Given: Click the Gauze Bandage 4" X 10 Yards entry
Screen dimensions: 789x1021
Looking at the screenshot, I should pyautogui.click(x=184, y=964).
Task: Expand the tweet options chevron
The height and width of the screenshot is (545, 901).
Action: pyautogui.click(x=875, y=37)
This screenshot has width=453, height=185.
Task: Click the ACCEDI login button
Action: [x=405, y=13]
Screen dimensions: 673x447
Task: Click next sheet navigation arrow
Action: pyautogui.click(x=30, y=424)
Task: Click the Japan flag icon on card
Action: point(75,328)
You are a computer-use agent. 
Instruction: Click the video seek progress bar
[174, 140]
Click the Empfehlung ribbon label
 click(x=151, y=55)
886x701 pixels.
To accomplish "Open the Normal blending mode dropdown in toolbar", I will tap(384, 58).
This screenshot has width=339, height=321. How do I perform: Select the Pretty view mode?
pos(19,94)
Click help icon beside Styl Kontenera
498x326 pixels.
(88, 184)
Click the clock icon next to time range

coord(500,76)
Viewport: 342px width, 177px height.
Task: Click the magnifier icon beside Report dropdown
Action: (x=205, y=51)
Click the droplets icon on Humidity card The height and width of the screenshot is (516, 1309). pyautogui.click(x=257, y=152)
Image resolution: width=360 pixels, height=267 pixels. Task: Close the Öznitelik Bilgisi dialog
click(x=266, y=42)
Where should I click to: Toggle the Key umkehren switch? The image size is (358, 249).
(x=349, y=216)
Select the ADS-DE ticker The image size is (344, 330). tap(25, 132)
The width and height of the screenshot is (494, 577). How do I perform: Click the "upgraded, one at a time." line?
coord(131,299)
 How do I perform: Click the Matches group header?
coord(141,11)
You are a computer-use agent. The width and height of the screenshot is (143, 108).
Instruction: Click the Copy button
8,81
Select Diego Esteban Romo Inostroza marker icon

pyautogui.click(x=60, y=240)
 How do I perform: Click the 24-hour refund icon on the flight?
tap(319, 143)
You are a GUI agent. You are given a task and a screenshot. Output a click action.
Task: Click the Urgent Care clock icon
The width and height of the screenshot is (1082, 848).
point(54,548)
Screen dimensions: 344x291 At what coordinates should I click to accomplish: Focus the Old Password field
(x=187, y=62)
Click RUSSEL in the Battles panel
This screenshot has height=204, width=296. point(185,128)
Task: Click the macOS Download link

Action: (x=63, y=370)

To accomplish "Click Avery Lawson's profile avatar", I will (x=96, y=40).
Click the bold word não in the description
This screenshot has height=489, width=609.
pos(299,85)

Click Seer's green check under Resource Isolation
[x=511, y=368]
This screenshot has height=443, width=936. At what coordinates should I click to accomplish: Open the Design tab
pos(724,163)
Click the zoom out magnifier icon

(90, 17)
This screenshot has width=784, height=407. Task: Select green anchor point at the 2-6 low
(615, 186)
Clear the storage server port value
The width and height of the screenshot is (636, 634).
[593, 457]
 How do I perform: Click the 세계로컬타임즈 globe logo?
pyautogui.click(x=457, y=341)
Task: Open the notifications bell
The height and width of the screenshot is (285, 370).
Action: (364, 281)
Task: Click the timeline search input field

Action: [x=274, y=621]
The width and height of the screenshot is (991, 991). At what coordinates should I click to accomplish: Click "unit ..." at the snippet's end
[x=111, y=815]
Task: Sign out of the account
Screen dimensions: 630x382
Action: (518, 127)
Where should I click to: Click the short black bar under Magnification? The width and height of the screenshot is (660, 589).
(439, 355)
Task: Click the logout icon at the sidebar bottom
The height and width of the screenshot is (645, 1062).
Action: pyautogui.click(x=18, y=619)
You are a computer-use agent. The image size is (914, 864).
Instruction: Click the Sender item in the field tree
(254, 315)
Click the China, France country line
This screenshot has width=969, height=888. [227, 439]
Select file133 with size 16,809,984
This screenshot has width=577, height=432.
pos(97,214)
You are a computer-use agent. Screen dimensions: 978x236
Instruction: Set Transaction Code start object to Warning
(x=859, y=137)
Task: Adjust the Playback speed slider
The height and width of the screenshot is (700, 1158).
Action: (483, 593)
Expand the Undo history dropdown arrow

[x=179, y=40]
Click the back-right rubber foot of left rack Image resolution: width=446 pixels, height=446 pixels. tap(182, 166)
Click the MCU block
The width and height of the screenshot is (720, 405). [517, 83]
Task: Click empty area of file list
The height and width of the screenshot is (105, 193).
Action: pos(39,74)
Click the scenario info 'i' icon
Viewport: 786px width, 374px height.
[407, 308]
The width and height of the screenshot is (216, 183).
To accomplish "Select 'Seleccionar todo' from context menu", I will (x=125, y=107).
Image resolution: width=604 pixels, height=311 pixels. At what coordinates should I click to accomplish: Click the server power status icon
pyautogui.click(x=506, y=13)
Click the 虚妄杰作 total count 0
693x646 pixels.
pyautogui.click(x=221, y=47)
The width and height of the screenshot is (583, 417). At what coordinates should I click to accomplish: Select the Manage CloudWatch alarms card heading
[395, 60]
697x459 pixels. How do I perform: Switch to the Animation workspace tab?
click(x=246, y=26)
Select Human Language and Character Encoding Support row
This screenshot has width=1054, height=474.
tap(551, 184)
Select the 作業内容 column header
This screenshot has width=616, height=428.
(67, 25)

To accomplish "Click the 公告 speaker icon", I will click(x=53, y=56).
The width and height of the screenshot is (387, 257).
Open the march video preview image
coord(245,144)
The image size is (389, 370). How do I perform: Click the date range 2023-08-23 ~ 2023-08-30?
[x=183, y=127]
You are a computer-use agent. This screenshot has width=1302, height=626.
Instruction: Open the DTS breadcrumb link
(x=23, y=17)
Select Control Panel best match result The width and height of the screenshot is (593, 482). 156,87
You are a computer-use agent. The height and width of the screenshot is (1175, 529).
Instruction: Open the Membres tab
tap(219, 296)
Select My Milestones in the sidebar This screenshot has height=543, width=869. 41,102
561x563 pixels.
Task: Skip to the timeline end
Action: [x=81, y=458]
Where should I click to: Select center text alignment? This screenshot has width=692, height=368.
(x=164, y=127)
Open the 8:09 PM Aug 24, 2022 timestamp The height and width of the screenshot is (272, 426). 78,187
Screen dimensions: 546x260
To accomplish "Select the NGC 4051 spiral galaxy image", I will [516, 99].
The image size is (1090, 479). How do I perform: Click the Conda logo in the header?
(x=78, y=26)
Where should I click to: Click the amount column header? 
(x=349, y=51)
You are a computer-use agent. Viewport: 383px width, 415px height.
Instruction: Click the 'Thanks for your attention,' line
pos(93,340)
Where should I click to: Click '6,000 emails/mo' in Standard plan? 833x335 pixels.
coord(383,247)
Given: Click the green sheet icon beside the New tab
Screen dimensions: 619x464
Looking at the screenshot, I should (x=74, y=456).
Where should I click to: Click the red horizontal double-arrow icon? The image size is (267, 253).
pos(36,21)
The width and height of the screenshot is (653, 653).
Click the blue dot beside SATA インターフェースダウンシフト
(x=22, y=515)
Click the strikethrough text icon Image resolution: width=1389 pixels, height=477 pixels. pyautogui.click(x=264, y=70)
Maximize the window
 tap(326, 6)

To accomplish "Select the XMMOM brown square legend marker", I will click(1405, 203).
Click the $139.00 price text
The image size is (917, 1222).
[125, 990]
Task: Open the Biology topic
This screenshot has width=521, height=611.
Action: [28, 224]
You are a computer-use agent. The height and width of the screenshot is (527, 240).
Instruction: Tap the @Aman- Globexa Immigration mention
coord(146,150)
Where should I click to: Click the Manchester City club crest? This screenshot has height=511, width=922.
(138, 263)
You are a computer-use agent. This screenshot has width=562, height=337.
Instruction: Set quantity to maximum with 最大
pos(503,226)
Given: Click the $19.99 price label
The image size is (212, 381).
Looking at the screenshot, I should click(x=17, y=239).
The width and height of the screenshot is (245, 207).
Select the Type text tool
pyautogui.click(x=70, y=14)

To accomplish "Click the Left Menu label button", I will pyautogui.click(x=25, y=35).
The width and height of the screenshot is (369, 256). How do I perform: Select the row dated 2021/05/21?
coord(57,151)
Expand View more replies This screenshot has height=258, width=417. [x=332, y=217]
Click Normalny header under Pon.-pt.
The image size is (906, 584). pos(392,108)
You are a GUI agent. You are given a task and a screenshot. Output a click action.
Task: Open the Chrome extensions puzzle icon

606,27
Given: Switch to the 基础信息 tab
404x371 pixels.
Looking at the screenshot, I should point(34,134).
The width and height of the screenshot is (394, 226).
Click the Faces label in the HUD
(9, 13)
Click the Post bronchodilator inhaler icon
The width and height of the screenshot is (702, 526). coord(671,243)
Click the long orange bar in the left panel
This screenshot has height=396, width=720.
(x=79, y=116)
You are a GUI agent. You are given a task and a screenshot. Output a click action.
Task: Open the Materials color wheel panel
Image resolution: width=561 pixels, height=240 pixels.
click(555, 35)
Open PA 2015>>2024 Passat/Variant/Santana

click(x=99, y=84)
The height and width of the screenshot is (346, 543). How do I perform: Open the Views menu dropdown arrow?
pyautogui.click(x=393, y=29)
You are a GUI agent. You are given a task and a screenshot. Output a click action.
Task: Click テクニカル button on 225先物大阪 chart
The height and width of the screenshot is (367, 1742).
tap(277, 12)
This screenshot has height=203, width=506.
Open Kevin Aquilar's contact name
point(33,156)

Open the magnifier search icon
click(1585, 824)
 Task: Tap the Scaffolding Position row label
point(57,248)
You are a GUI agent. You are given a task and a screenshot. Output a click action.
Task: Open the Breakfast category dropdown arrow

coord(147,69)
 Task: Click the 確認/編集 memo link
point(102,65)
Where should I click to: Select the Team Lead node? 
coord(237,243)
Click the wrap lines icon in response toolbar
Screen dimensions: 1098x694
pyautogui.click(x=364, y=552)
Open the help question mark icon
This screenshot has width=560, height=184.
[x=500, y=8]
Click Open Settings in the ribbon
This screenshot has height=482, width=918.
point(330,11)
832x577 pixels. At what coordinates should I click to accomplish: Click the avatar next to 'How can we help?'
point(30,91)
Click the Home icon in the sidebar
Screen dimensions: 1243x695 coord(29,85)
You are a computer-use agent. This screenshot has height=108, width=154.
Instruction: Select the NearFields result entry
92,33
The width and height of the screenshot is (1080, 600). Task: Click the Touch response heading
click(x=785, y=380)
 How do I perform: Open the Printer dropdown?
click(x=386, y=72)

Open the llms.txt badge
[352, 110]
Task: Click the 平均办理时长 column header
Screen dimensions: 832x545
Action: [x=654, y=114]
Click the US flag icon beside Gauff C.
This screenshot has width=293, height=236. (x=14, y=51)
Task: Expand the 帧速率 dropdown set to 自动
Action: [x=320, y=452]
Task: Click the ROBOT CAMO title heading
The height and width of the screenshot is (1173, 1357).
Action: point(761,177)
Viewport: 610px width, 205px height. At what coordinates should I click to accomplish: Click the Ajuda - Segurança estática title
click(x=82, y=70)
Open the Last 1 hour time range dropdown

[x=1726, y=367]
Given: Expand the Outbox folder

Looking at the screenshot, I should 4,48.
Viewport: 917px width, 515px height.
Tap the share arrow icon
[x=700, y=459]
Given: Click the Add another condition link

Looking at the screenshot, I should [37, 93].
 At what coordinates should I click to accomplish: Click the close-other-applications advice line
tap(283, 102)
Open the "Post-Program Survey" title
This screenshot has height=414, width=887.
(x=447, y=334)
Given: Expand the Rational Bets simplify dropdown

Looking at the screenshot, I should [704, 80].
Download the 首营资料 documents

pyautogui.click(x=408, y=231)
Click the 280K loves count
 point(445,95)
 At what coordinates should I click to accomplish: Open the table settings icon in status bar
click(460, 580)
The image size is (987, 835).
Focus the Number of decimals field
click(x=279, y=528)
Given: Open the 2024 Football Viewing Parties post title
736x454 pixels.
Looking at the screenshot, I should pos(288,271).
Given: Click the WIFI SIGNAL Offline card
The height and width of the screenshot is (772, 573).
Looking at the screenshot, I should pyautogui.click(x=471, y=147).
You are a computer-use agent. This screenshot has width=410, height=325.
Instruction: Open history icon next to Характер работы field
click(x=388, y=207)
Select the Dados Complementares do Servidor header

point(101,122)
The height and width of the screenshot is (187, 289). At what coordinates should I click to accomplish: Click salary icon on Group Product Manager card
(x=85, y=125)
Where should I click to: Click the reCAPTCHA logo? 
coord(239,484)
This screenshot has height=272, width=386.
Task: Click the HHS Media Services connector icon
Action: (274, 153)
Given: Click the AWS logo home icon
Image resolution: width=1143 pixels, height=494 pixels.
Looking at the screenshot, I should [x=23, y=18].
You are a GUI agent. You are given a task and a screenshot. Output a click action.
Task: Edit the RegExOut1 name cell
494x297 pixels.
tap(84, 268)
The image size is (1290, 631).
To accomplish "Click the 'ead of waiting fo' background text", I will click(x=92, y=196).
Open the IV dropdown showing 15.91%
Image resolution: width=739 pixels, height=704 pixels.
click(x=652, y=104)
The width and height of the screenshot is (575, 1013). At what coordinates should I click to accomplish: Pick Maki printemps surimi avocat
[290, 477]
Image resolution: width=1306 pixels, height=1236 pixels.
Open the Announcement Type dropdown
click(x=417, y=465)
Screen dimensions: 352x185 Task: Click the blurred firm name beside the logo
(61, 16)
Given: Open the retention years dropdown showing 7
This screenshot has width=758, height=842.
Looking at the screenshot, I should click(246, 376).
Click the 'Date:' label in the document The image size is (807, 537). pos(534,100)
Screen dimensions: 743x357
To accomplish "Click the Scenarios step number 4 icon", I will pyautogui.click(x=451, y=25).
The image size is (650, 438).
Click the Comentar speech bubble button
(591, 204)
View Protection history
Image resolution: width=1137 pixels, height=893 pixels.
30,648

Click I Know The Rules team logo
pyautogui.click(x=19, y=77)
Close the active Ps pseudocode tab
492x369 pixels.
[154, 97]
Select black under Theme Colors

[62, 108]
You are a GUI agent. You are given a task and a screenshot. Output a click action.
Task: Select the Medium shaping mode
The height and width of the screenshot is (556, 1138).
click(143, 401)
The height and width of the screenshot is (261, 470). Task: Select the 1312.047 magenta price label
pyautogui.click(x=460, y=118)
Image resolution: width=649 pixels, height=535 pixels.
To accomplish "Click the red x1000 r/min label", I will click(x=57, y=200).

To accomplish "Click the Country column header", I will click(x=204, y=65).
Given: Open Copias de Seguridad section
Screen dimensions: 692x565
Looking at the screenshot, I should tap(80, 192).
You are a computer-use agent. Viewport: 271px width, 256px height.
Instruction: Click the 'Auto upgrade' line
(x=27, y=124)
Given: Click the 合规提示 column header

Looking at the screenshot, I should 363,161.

---*---

Exercise =
Return the entries exactly through the "Task: Expand the tweet options chevron" line.

Result of this exercise =
Given: Click the Gauze Bandage 4" X 10 Yards entry
Screen dimensions: 789x1021
Looking at the screenshot, I should pyautogui.click(x=184, y=964).
Task: Expand the tweet options chevron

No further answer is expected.